The room itself is like most kindergarten rooms: warmly and cheerfully decorated, with nooks for reading and seating designed to encourage collaboration. But Kara explains that there are subtle differences in how she approaches learning, especially mathematics. “At this age we make sure that the kids are learning through play, so we use a lot of games,” she said. “The biggest difference is that more ‘traditional’ classrooms might use a model where the teacher shows math, and then the students memorize what they were shown by the teacher. Now, we’re using number sense to dig deeper with student learning.”
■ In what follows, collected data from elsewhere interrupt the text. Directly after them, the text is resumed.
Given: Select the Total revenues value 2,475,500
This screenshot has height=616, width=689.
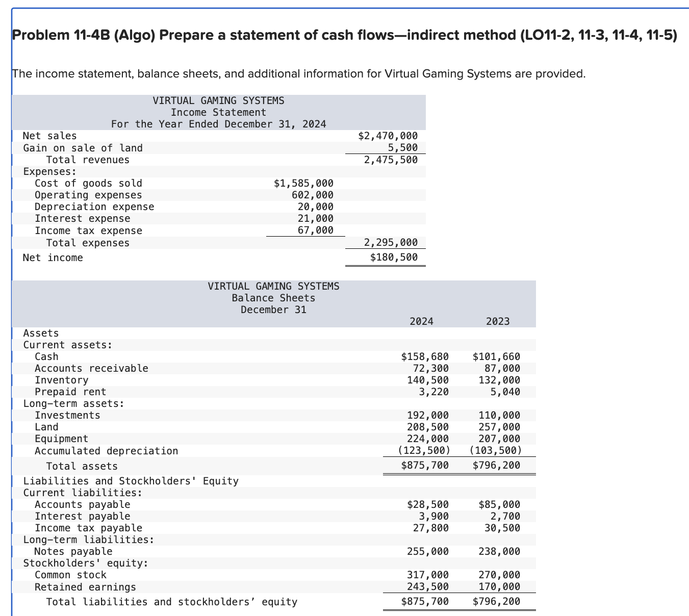Looking at the screenshot, I should coord(391,160).
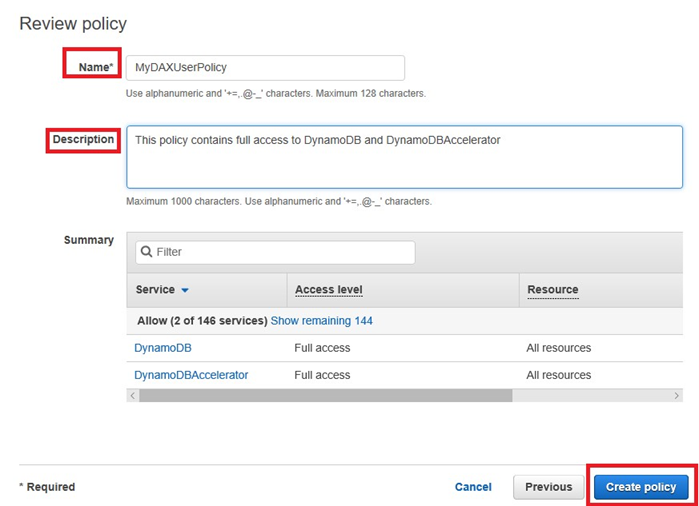Go back with the Previous button
699x506 pixels.
click(548, 487)
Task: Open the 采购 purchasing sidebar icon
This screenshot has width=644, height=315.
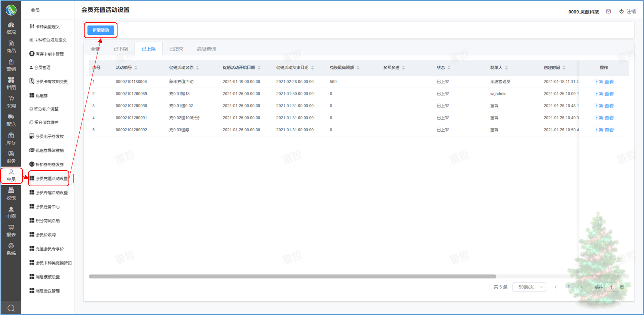Action: [x=11, y=101]
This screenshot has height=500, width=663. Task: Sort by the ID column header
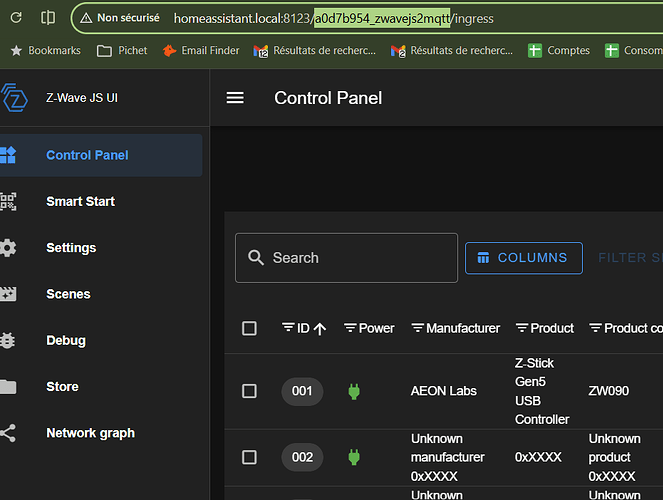pyautogui.click(x=304, y=328)
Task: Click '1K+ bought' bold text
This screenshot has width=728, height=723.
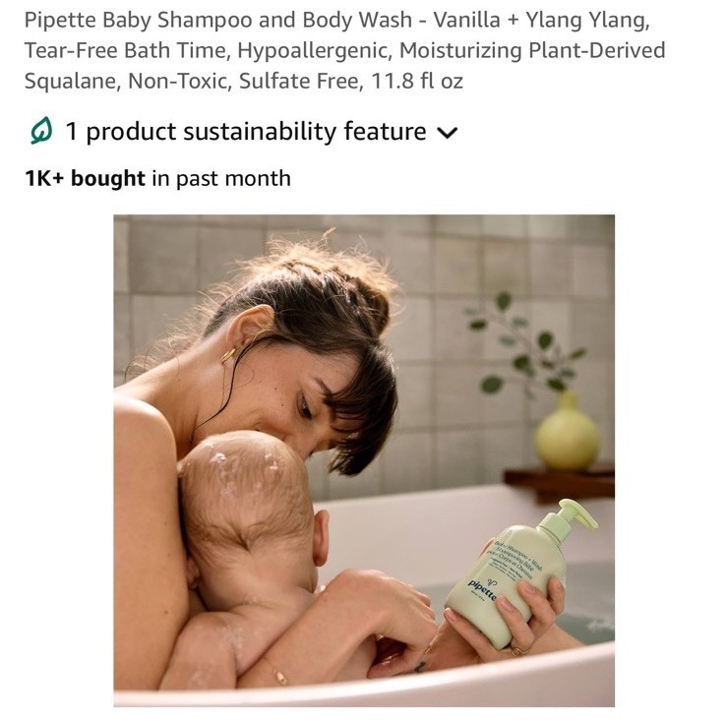Action: (85, 179)

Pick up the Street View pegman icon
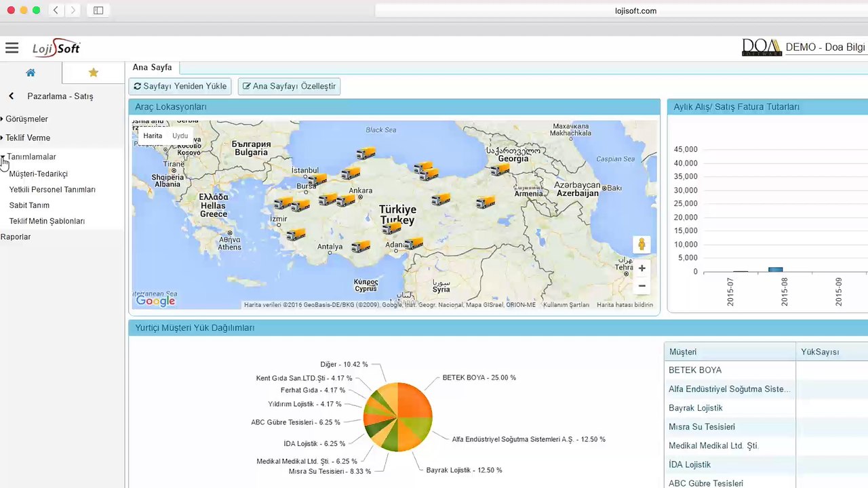[642, 244]
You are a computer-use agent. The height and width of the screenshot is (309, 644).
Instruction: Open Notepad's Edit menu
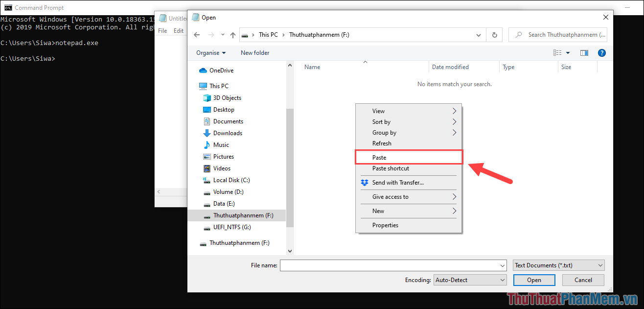[178, 30]
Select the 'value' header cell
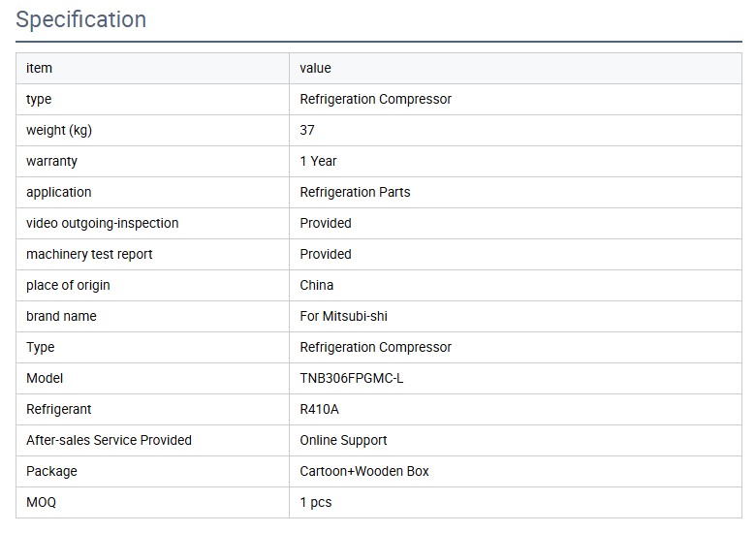This screenshot has width=756, height=533. tap(315, 68)
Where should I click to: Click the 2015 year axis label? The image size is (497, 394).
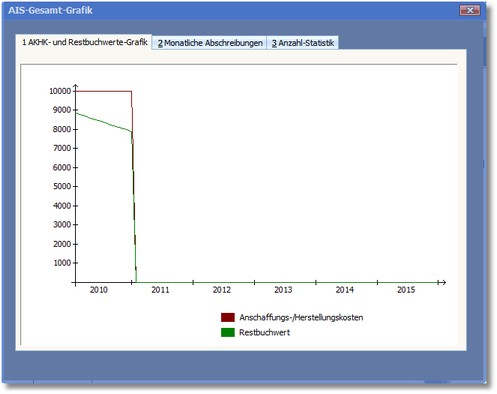click(x=406, y=290)
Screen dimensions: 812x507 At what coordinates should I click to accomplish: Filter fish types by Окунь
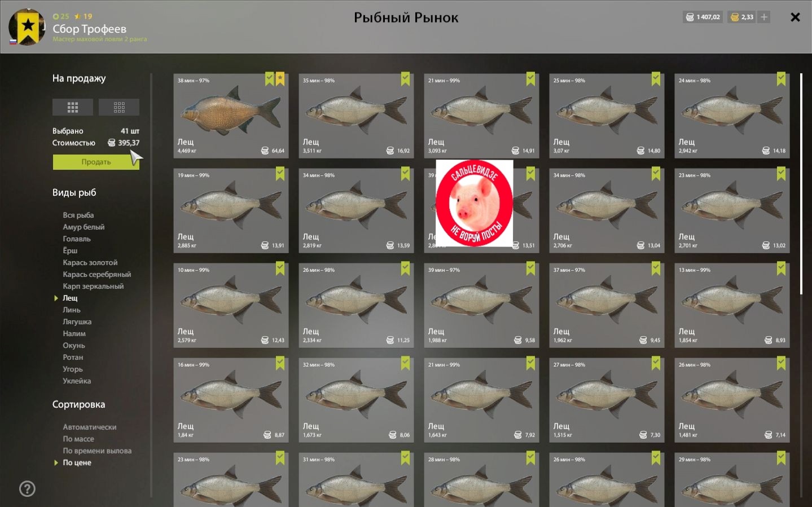pyautogui.click(x=74, y=345)
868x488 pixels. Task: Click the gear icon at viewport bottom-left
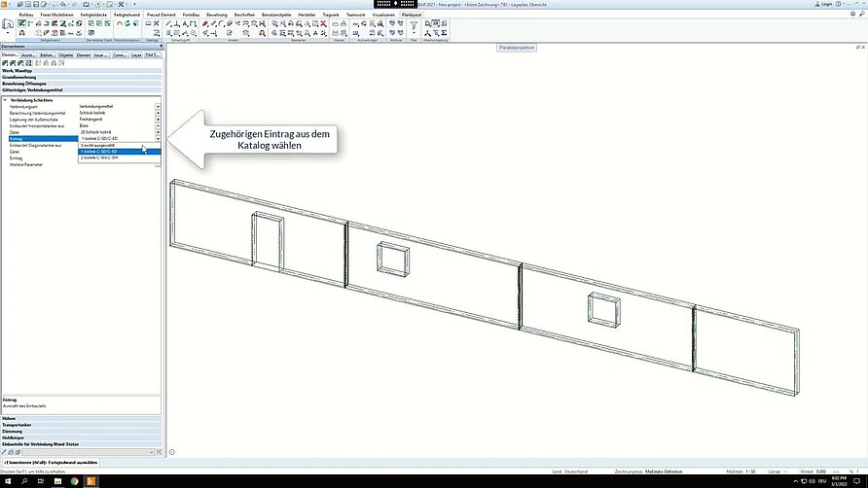172,451
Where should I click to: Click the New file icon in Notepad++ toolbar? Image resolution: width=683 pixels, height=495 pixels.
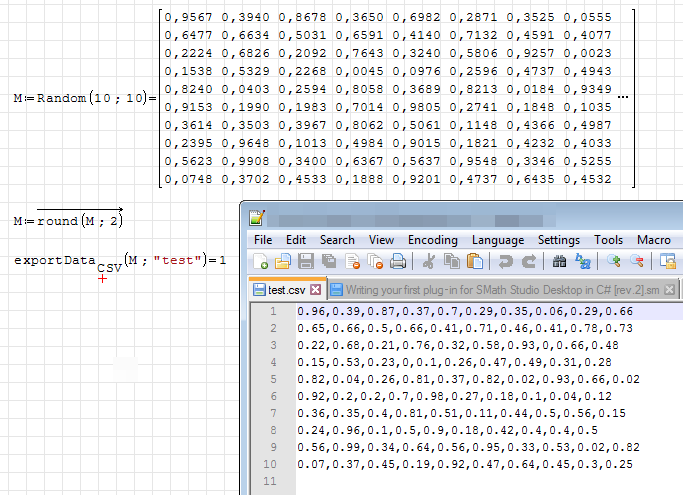(x=261, y=263)
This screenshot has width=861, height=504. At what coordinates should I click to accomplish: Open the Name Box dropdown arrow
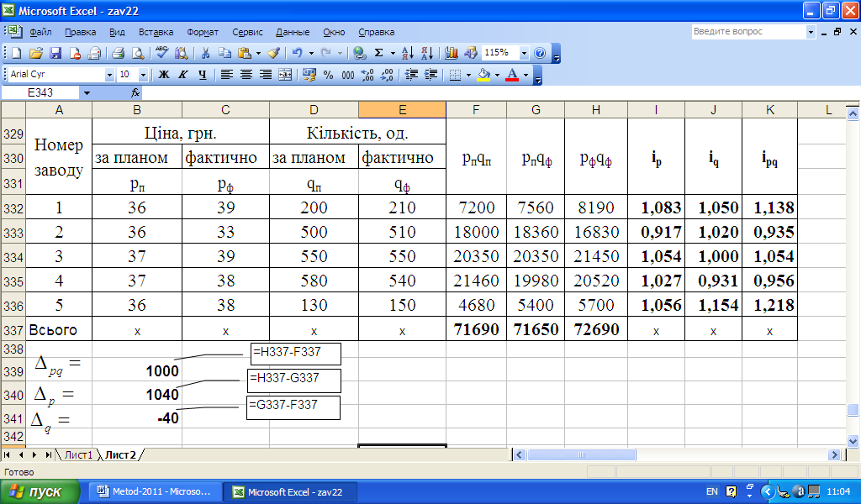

The term ‘number sense’ refers to a student’s ability to understand the meaning of numbers. Beyond the tradition and basic ‘rules’ about math, number sense prompts a student to really grasp what numbers mean when making comparisons and measurements. Grant Wood Area Education Agency Mathematics Consultant Emily Logan has been helping Alburnett teachers like Kara use the principles of number sense to make small adjustments that have made a huge impact in the classroom and with Alburnett students.
Emily said, “We know kids can learn at a high level. The Alburnett team and I worked together to revamp our collective belief system first, then we started thinking about how we can personalize mathematics in the classroom."
Superintendent Dani Trimble explained that her staff worked along with Emily and Instructional Strategist Genevieve Monthie to evaluate mathematics instruction. “We looked at our student performance data but then really started intentionally digging into how we talked about math. There were opportunities to look past antiquated phrases and think more holistically about mathematics instruction, and our staff was ready to go there. As a result, we’ve migrated away from large curriculum work,” said Dani.
That means that classroom teachers are no longer sequentially teaching from math curriculum books as they had in the past. Instead, there are more opportunities for students to inquisitively drive the curriculum.
“With Grant Wood AEA’s support we were able to put a lot more eyes on our data, and that helped us identify our students’ needs and how to best support them,” commented Genevieve. “As educational leaders and teachers, we filled our own buckets with more knowledge about where we can deepen the learning for our students.”
Special Education Teacher Bailey Wright agreed. “Our students are truly understanding why mathematics works the way it does,” she said. “They aren’t just memorizing a procedure or how to solve a problem, they’re embracing the process - and sometimes the struggle - to figure out an answer.”
Emily shared, “Sometimes, the level of curiosity and questioning prompted with number sense allows the teacher to assess the level of understanding among the students, and determine which kids are ready to explore the topic in small groups, which need to work together with the teacher, and which are ready to problem solve more independently. In mathematics instruction this is called a three-act task. You engage students by presenting a problem; allow them to seek information and solutions; then engage the students in a solution discussion. The result is a more engaged group of students who are more actively learning with the support that works best for them,” explained Emily.
“Our math learning has completely turned upside down by the way Emily challenged our staff to think about how they can learn math. With her help we’re migrating away from large curriculum work with books and really thought about how to improve and differentiate our practices,” said Dani.